» **ESTRATTO DEL DOCUMENTO**:
Dai numeri alla realtà

Oggi siamo attorno all’1,5%, ma per far bella figura con Washington il governo ha già spalmato dentro voci mai considerate difesa: cyber, protezione civile, ricerca. Il 2% nominale del 2025, insomma, è figlio più della contabilità che dei carri armati. Ma questo non basterà. Perché il nuovo target impone 3,5% solo di “difesa pura”: esercito, missili, mezzi, soldati. Più un altro 1,5% per “sicurezza allargata”. Un gioco di parole utile a diluire i numeri, ma che non cambia la sostanza: dovremo raddoppiare la spesa militare in dieci anni. A occhio e croce, 200 miliardi in più da qui al 2035.

Il governo minimizza, l’opposizione grida al furto con destrezza, e intanto nessuno ha ancora spiegato da dove si prenderanno quei soldi.

Da dove prenderà i soldi l’Italia?

Dove trovare i soldi? Le opzioni sono sempre le stesse, ma oggi appaiono più incerte che mai:

  • Tagli alla spesa civile: il governo assicura che scuola e sanità non si toccheranno. Ma è difficile che l’aumento della difesa conviva con tutte le altre priorità.
  • Aumento delle tasse: già viste accise in rialzo e ipotesi di prelievi su energia e patrimoni alti. Una manovra silenziosa che potrebbe allargarsi.
  • Privatizzazioni: l’ultima delibera ha messo in vendita quote di ENAV e Leonardo, ma si tratta di fondi una tantum.
  • Debito pubblico: per ora Meloni dice “no”, anche per evitare rotture con Bruxelles. Ma la pressione crescerà, specie se la crescita resta bassa.

Il Ponte “strategico” e il Sud usato come scudo

E poi c’è il colpo di scena: il Ponte sullo Stretto. Costo previsto: 13,5 miliardi. Funzione: strategica, secondo Salvini e Tajani. Perché collegherebbe due regioni con basi NATO, favorirebbe la mobilità militare e starebbe “nella logica della sicurezza”.

Tradotto: lo vogliono infilare nel famoso 1,5% “soft” per far quadrare i conti.

Che ci credano davvero o sia solo l’ennesimo maquillage contabile, lo dirà Bruxelles. Ma intanto il Sud diventa il cavallo di Troia di una manovra che sposta miliardi dal welfare alla guerra.

» **RICHIESTA ASSEGNATA**: Indica se ciascuna affermazione concorda con l'estratto sulla spesa militare: (a) il nuovo obiettivo richiede il 3,5% di sola "difesa pura"; (b) il costo previsto del Ponte sullo Stretto è di 15 miliardi; (c) Meloni ha già accettato di coprire la spesa con nuovo debito pubblico. Per ognuna rispondi sì o no e cita le parole decisive. Il materiale non ha alcun legame con l'estratto.

» **MATERIALE FORNITO**:

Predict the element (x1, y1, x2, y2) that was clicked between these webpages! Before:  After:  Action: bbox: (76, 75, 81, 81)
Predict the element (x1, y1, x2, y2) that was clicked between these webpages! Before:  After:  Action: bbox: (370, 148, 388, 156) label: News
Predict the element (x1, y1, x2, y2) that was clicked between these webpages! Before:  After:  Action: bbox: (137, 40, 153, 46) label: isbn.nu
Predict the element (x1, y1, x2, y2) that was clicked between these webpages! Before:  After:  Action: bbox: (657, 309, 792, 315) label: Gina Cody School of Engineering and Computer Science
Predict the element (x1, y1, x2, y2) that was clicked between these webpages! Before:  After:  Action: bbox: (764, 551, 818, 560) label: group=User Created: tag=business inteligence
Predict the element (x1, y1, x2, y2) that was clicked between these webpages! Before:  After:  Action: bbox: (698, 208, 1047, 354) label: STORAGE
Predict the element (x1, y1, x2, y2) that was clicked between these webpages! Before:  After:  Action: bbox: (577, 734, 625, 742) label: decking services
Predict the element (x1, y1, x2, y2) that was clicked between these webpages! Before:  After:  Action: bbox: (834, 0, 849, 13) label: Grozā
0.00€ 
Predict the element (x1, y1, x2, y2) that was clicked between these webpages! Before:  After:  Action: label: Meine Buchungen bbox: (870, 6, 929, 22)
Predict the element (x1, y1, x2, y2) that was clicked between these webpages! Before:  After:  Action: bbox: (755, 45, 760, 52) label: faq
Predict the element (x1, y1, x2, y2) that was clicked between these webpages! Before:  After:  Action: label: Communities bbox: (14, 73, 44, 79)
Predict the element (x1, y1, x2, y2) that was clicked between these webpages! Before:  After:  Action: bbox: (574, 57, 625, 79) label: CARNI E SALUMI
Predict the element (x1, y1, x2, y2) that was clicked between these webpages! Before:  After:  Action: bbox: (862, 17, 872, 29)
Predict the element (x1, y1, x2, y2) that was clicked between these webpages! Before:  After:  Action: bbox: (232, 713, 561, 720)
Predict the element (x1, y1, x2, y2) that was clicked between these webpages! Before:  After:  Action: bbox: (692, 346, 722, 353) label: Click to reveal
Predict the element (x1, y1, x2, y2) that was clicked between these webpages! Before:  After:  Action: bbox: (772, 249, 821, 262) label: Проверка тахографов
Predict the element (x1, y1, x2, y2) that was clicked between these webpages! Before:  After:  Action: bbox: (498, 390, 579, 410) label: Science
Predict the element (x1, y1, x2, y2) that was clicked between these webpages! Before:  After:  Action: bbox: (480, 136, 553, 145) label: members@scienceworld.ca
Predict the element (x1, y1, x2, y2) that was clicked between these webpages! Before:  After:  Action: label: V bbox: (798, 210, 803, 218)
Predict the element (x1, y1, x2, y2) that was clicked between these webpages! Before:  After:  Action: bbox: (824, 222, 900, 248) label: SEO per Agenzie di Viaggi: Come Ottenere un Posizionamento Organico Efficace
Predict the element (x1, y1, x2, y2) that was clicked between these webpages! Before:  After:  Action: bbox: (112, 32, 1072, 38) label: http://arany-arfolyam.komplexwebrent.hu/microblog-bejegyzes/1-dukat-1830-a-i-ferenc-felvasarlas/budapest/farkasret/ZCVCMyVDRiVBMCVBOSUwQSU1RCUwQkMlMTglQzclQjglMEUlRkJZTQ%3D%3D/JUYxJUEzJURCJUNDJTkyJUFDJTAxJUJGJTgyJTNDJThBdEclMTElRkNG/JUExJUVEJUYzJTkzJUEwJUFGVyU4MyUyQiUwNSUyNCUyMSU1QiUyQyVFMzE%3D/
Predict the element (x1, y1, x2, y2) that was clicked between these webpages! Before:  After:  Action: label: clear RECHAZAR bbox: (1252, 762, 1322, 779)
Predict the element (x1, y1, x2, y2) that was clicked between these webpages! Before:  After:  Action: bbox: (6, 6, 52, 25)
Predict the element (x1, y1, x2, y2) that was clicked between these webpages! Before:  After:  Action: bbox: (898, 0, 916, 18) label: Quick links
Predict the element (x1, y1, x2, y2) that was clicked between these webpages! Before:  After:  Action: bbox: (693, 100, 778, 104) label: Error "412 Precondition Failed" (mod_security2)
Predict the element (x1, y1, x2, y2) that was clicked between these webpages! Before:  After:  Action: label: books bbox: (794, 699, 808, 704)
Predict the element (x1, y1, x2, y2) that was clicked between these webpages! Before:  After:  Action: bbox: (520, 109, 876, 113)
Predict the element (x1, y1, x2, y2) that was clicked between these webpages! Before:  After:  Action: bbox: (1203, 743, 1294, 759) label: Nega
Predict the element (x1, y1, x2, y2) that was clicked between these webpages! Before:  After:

» **LA SOLUZIONE**:
(a) Sì: «il nuovo target impone 3,5% solo di “difesa pura”».
(b) No: «Costo previsto: 13,5 miliardi.»
(c) No: «per ora Meloni dice “no”, anche per evitare rotture con Bruxelles.»